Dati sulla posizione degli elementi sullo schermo
———
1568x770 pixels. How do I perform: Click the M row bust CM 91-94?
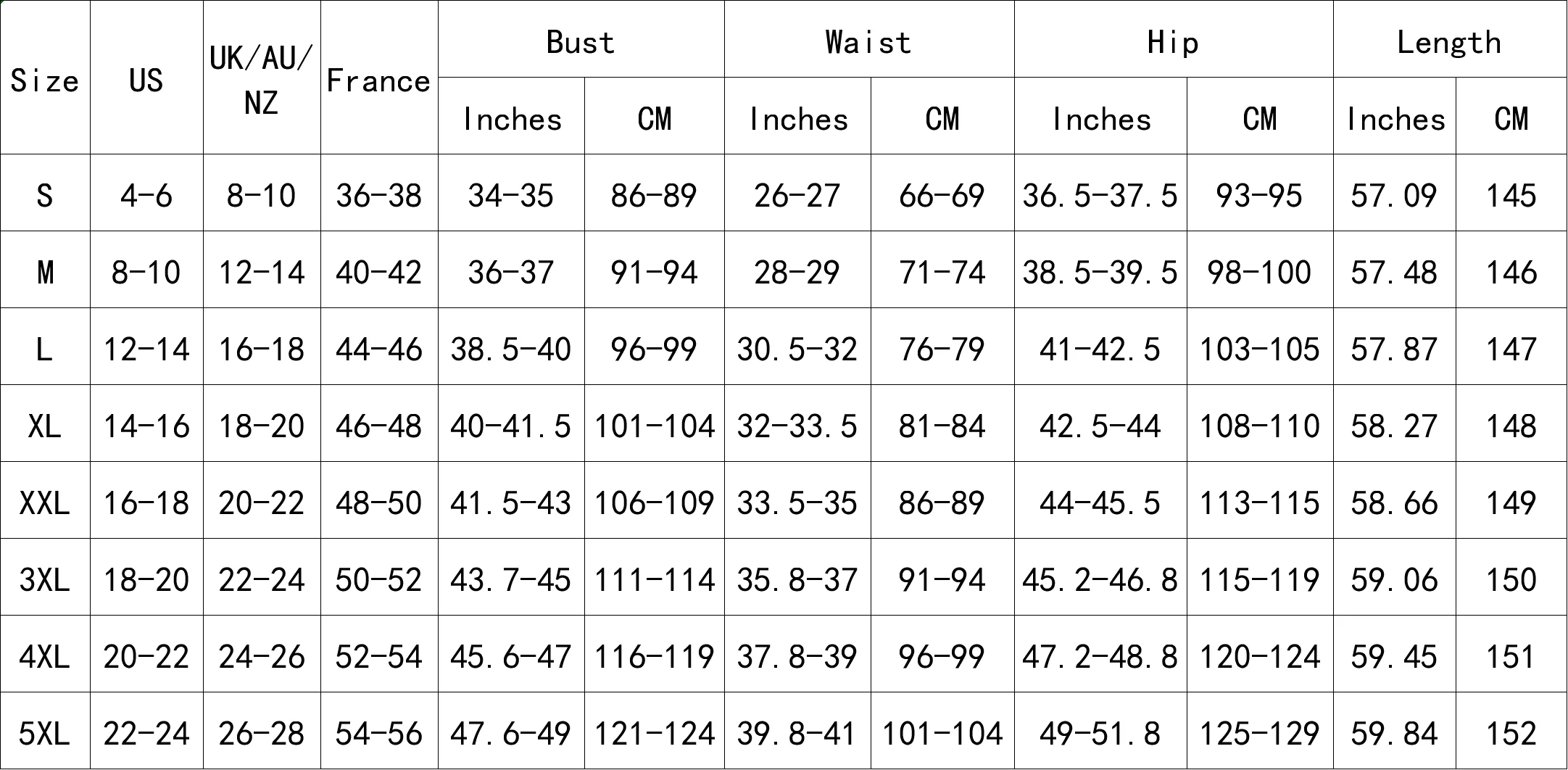(x=654, y=272)
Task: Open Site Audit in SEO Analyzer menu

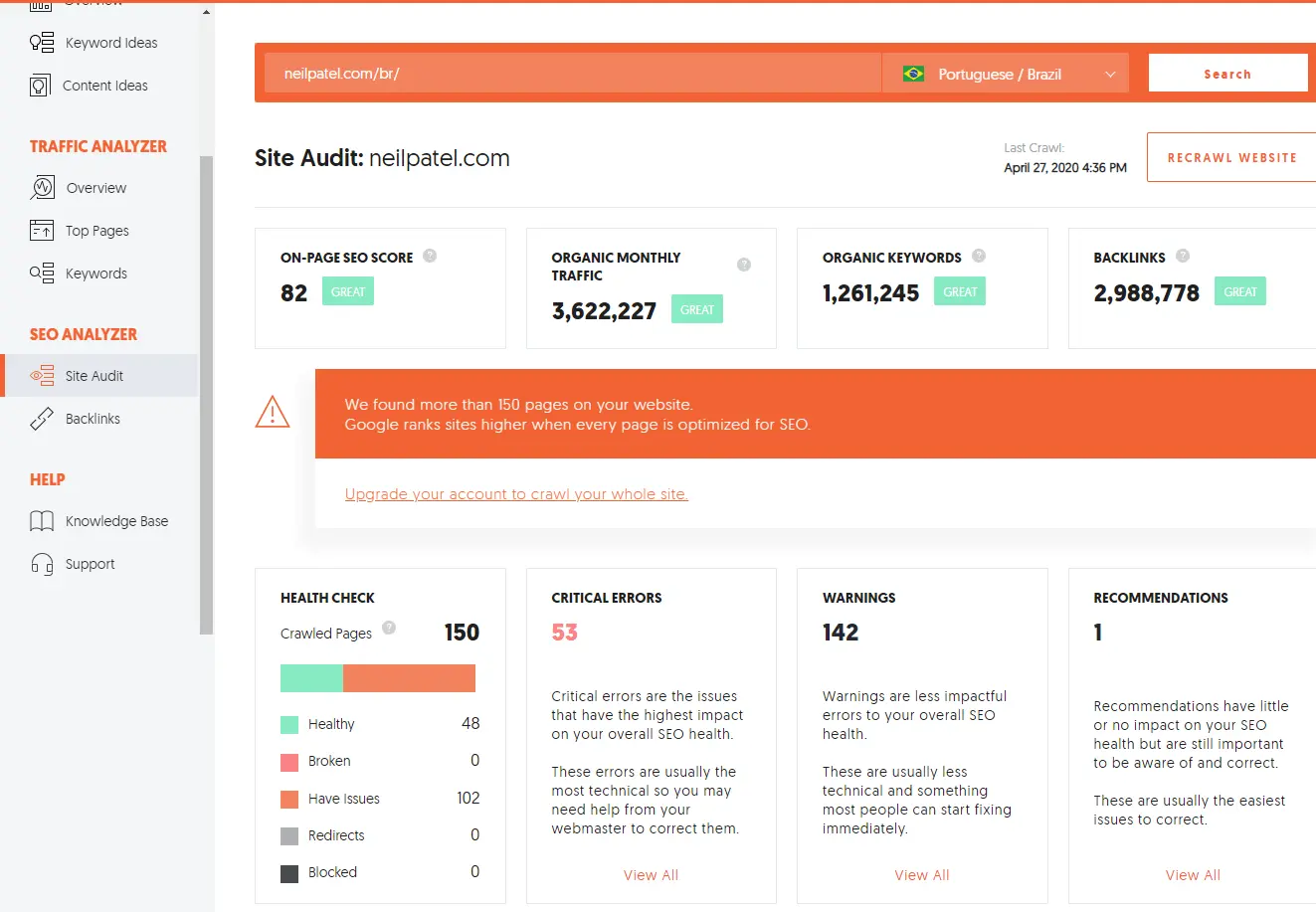Action: [94, 376]
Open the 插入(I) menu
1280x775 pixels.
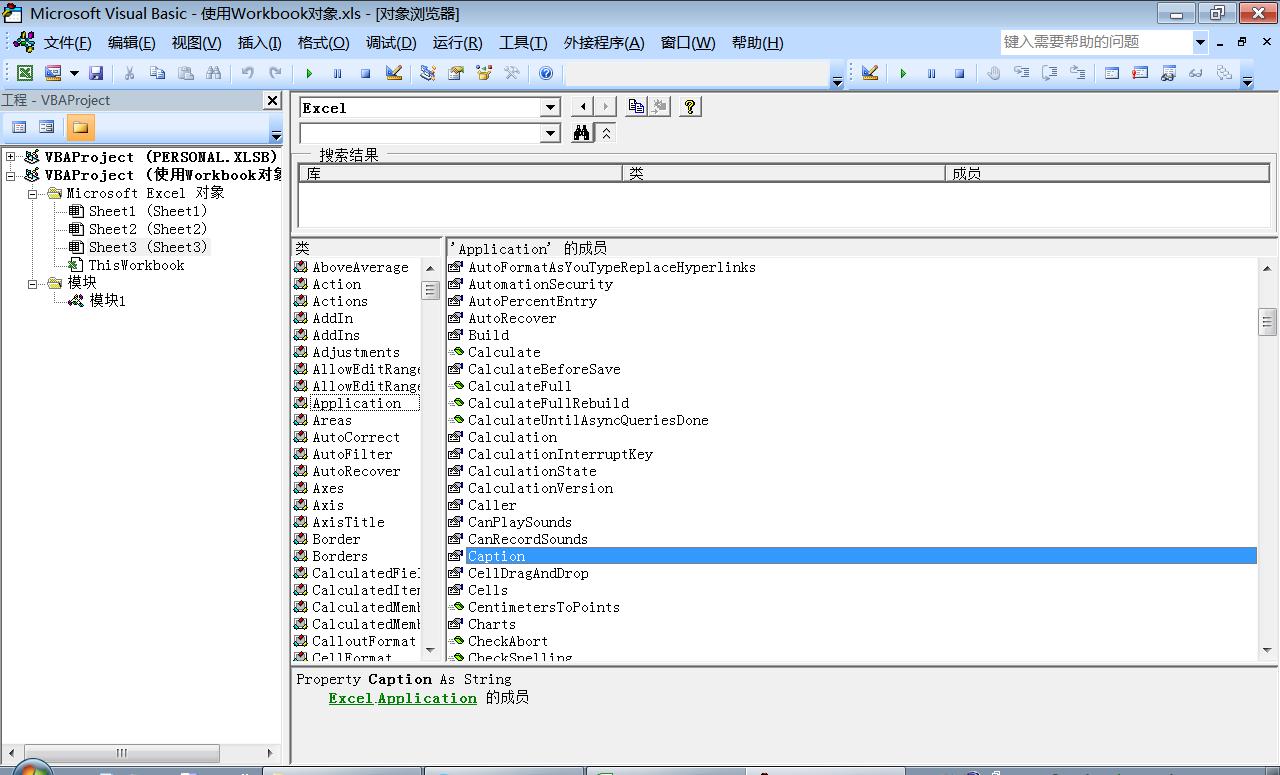pyautogui.click(x=260, y=42)
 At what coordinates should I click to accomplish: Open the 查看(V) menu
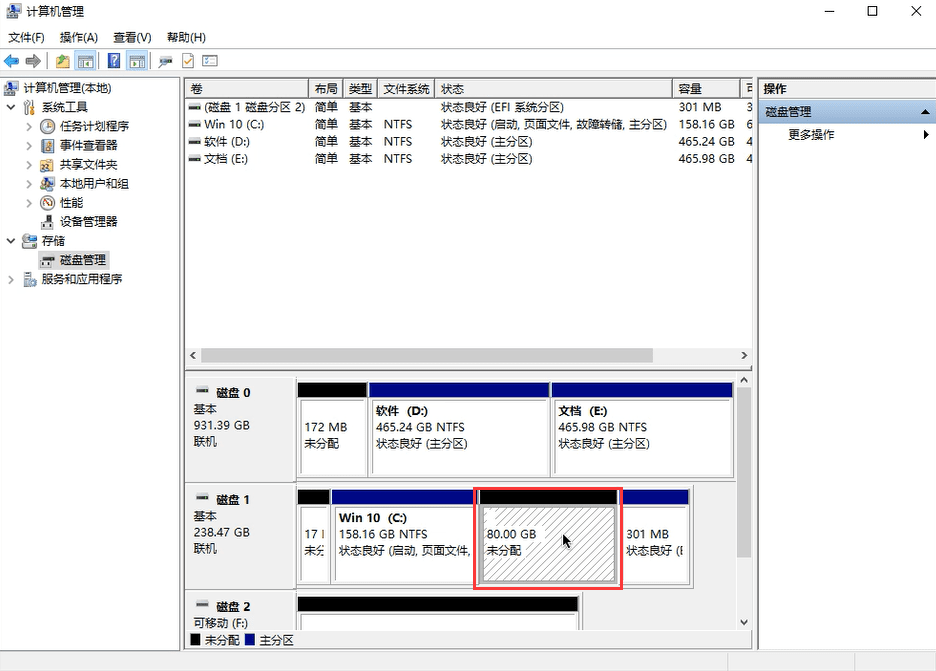tap(131, 37)
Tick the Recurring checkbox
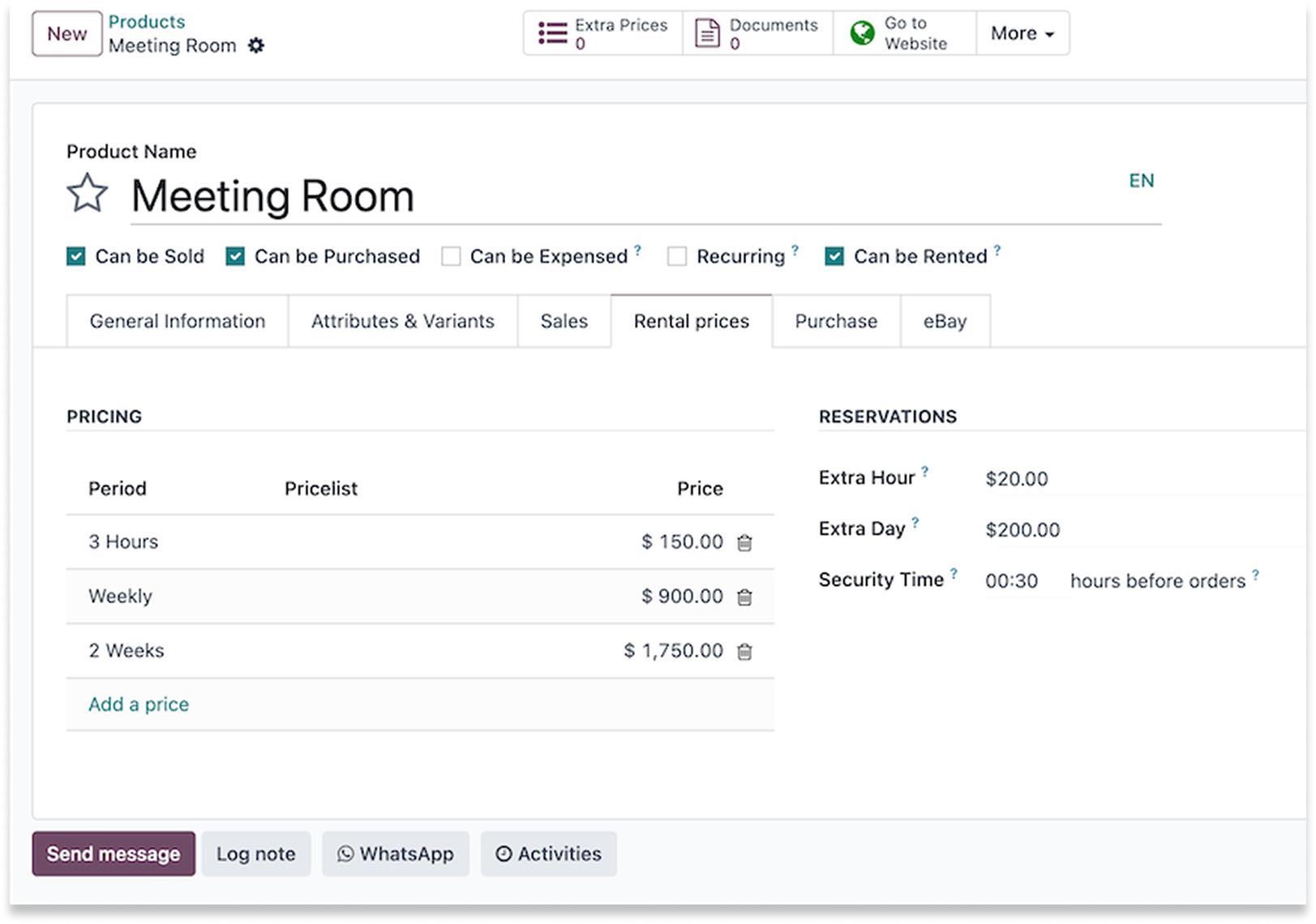Screen dimensions: 1316x924 coord(677,257)
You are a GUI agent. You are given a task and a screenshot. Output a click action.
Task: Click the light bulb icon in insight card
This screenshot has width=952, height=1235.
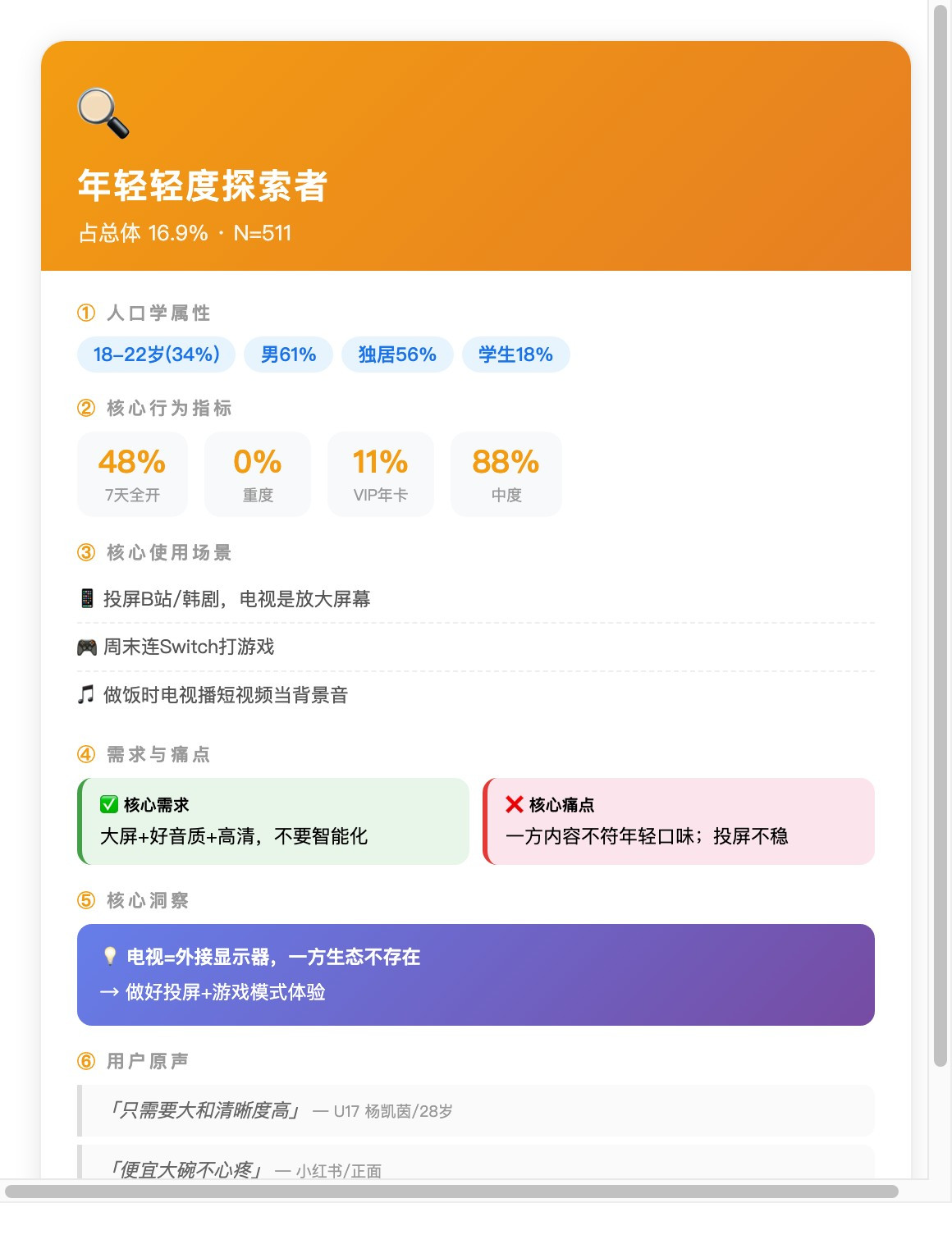(110, 956)
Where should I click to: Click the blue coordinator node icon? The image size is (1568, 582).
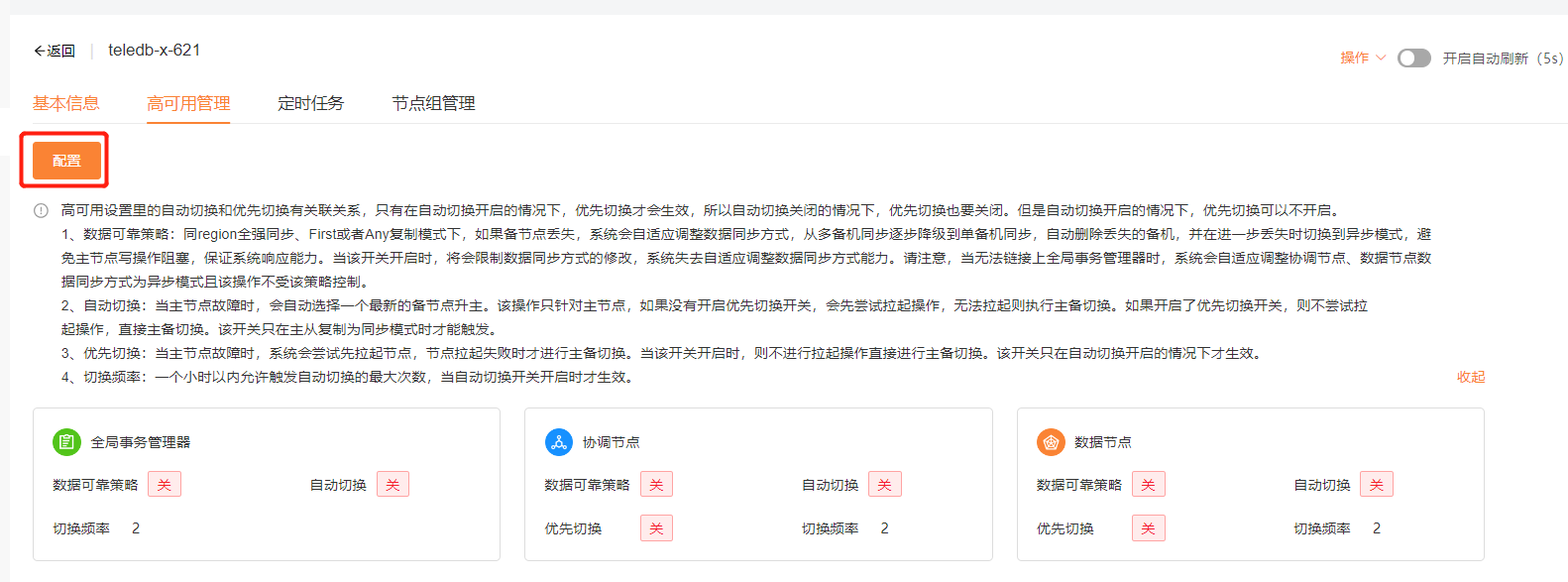tap(559, 442)
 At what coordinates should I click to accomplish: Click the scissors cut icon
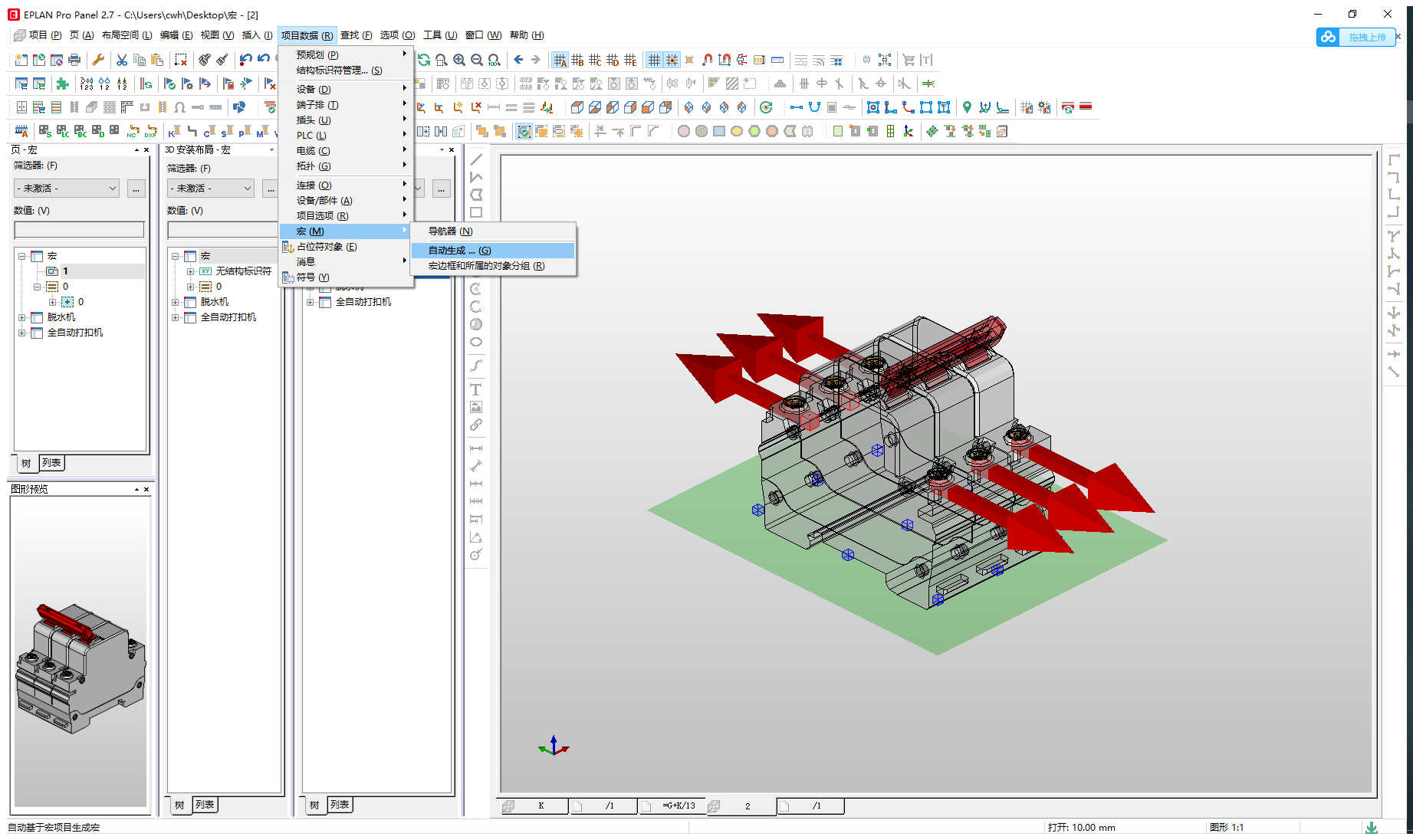pos(122,60)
———
Esercizio proposto
Restituisci tutte le voci riga per riga, senza cambiare nulla, ed escludi le immagini.

Risposta completa
1568x770 pixels. How do I perform: Click the M row bust CM 91-94?
(x=654, y=272)
Task: Open Site Audit in SEO Analyzer menu

Action: [94, 376]
Open the 插入(I) menu
1280x775 pixels.
pyautogui.click(x=260, y=42)
 At what coordinates should I click to accomplish: Open the 查看(V) menu
tap(131, 37)
Tick the Recurring checkbox
Screen dimensions: 1316x924 coord(677,257)
You are a GUI agent. You are given a task and a screenshot. Output a click action.
Task: Click the light bulb icon in insight card
This screenshot has width=952, height=1235.
(110, 956)
Where should I click to: Click the blue coordinator node icon? The image size is (1568, 582).
tap(559, 442)
 At what coordinates should I click to accomplish: Click the scissors cut icon
pos(122,60)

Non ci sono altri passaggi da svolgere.